> _Task_: Exactly reproduce the line containing "At what coordinates should I click to accomplish: Click 선택된" together with every line after it, through the end of the entries, and give nothing more.
━━━ Data section
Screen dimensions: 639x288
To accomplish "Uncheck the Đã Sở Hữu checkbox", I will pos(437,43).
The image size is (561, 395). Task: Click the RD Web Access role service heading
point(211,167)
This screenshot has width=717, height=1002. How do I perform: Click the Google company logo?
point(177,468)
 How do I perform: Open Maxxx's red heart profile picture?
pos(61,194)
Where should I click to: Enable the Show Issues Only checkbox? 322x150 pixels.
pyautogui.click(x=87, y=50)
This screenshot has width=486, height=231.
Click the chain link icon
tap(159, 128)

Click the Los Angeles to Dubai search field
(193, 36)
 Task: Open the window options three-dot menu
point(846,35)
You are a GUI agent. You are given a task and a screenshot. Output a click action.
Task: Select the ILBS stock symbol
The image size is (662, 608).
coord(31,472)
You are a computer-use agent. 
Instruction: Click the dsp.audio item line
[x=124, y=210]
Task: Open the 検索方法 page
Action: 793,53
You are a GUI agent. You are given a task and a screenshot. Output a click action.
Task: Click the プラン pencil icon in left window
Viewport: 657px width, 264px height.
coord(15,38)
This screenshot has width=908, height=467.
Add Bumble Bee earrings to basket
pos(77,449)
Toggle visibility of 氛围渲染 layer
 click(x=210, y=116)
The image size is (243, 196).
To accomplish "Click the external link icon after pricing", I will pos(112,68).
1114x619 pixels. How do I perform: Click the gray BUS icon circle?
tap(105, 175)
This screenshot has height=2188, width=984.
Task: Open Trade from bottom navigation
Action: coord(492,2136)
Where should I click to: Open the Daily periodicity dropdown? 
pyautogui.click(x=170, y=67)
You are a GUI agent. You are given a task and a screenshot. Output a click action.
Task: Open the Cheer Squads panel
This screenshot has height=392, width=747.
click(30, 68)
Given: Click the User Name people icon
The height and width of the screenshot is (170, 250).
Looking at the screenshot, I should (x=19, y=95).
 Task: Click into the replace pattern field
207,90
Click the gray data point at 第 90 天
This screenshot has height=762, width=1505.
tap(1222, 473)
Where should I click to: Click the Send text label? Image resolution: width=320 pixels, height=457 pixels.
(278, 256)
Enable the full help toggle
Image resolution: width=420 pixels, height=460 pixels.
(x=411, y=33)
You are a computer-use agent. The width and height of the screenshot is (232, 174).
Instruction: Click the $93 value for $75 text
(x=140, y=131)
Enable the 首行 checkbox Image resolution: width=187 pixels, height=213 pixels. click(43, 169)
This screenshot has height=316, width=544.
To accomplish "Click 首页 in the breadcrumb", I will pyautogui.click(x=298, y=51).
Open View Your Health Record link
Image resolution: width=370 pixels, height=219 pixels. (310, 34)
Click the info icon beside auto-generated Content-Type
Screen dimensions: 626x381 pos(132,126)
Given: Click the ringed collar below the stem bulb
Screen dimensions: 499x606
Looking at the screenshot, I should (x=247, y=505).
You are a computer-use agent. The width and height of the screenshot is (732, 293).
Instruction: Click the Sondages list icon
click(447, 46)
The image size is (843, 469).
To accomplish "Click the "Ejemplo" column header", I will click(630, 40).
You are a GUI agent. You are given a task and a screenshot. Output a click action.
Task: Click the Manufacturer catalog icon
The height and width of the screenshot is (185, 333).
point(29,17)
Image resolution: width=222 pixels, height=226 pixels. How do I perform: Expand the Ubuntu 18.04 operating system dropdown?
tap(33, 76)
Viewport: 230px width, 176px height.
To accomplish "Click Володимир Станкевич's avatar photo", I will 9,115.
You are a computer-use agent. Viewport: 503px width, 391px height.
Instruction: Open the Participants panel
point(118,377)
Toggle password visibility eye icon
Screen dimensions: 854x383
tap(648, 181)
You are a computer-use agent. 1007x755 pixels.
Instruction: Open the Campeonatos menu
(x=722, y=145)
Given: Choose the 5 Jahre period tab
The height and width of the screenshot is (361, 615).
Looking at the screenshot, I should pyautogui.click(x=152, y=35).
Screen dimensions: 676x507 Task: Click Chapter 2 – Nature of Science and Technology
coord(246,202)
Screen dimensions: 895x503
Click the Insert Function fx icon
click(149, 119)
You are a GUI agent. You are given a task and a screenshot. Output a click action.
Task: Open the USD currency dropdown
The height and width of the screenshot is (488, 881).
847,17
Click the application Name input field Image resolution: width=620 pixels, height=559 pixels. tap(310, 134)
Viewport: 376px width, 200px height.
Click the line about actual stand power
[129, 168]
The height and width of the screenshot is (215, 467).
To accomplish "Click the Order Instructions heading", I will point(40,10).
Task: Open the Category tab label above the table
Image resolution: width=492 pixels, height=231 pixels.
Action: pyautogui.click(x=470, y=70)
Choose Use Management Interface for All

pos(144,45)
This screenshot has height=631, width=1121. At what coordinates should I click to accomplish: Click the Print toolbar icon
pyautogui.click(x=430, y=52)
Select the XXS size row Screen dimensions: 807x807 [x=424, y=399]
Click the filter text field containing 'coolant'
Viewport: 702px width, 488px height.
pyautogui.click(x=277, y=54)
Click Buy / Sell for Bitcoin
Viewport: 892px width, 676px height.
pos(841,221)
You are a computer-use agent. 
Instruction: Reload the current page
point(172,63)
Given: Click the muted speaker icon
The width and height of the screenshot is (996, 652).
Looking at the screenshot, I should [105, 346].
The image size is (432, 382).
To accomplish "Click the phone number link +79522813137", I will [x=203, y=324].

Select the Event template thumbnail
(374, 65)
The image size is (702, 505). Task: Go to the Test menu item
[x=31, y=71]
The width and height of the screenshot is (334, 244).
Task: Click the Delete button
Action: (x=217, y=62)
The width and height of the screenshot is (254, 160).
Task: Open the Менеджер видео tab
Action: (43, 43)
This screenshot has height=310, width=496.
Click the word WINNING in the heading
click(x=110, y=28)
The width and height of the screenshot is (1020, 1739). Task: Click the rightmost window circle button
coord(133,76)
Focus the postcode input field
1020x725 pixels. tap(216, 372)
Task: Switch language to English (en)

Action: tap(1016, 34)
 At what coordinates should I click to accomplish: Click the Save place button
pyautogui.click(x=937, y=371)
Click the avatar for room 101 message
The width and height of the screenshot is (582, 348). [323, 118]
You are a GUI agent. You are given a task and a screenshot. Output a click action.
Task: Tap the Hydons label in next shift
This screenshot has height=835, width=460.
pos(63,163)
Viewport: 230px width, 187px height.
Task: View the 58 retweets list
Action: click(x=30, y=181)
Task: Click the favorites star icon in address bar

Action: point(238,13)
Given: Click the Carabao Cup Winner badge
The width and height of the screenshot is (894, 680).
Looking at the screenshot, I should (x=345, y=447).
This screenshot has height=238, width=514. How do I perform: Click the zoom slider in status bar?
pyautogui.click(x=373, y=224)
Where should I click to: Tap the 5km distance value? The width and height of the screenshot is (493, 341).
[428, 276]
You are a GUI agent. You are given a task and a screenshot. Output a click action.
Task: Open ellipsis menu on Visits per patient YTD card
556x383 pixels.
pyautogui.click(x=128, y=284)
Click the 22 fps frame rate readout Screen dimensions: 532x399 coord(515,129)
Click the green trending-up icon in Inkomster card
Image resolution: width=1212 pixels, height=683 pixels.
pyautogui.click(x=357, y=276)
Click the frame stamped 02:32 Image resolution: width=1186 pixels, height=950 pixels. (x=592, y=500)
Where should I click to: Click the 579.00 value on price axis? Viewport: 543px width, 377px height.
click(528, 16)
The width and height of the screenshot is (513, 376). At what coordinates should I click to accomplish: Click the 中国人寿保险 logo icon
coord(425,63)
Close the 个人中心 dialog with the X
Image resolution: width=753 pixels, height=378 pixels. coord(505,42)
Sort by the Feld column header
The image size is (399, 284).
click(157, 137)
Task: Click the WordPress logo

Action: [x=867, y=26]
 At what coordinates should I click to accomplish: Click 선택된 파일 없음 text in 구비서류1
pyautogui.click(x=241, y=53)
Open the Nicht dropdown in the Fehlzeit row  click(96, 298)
━━━━━━
> _Solution_:
 At what coordinates should I click to accomplish: Click 선택된 파일 없음 text in 구비서류1
pyautogui.click(x=241, y=53)
Open the Nicht dropdown in the Fehlzeit row  click(96, 298)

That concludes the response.